Session 4: Bayesian Econometrics
Chair: Sune Karlsson
David Gunawan: An Efficient Pseudo Marginal Method for State Space Models
Abstract: Pseudo Marginal Metropolis-Hastings (PMMH) is a general approach to carry out Bayesian inference when the likelihood is intractable but can be estimated unbiasedly. Our article develops an efficient PMMH method for estimating the parameters of complex and high-dimensional state-space models and has the following features. First, it runs multiple particle filters in parallel and uses their averaged unbiased likelihood estimate. Second, it combines block and correlated PMMH sampling. The first two features enable our sampler to scale up better to longer time series and higher dimensional state vectors than previous approaches. Third, the article develops an efficient auxiliary disturbance particle filter, which is necessary when the bootstrap filter is inefficient, but the state transition density cannot be expressed in closed form. Fourth, it uses delayed acceptance to make the make the sampler more efficient. The performance of the sampler is investigated empirically by applying it to Dynamic Stochastic General Equilibrium models with relatively high state dimensions and with intractable state transition densities. Although our focus is on applying the method to state-space models, the approach will be useful in a wide range of applications such as large panel data models and stochastic differential equation models with mixed effects.

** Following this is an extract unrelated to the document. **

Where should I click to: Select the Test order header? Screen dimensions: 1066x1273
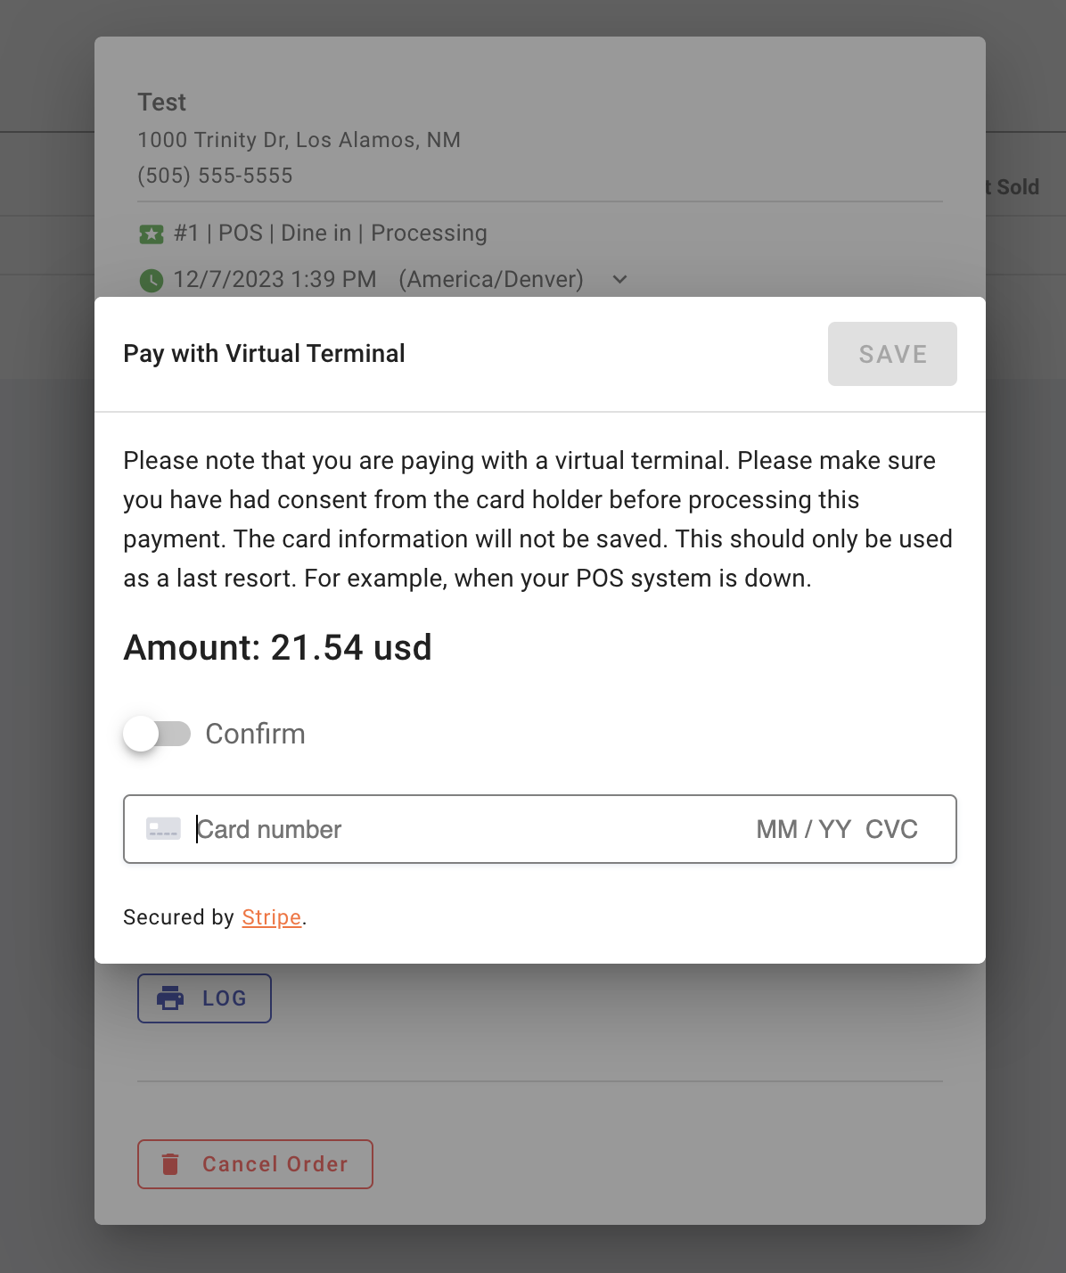coord(161,102)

Abstract: This paper extends the existing fully parametric Bayesian literature on structural VAR models with stochastic volatility (SVAR-SV) by introducing an innovative Bayesian semiparametric framework to model high-dimensional time series of financial returns. A Bayesian nonparametric (BNP) approach based on a Dirichlet process mixture is used to flexibly model the returns distribution by also ac- counting for skewness and kurtosis, while the dynamics of each series volatility is modeled with a parametric structure. Our hierarchical prior overcomes over- parametrization and over-fitting issues by clustering the coefficients into groups and shrinking the coefficients of each group toward a common location. An efficient Markov chain Monte Carlo sampling scheme is designed to perform inference in high-dimensional settings and provide a full characterization of parametric and distributional uncertainty. The proposed semiparametric approach is used to investigate returns predictability of the financial series.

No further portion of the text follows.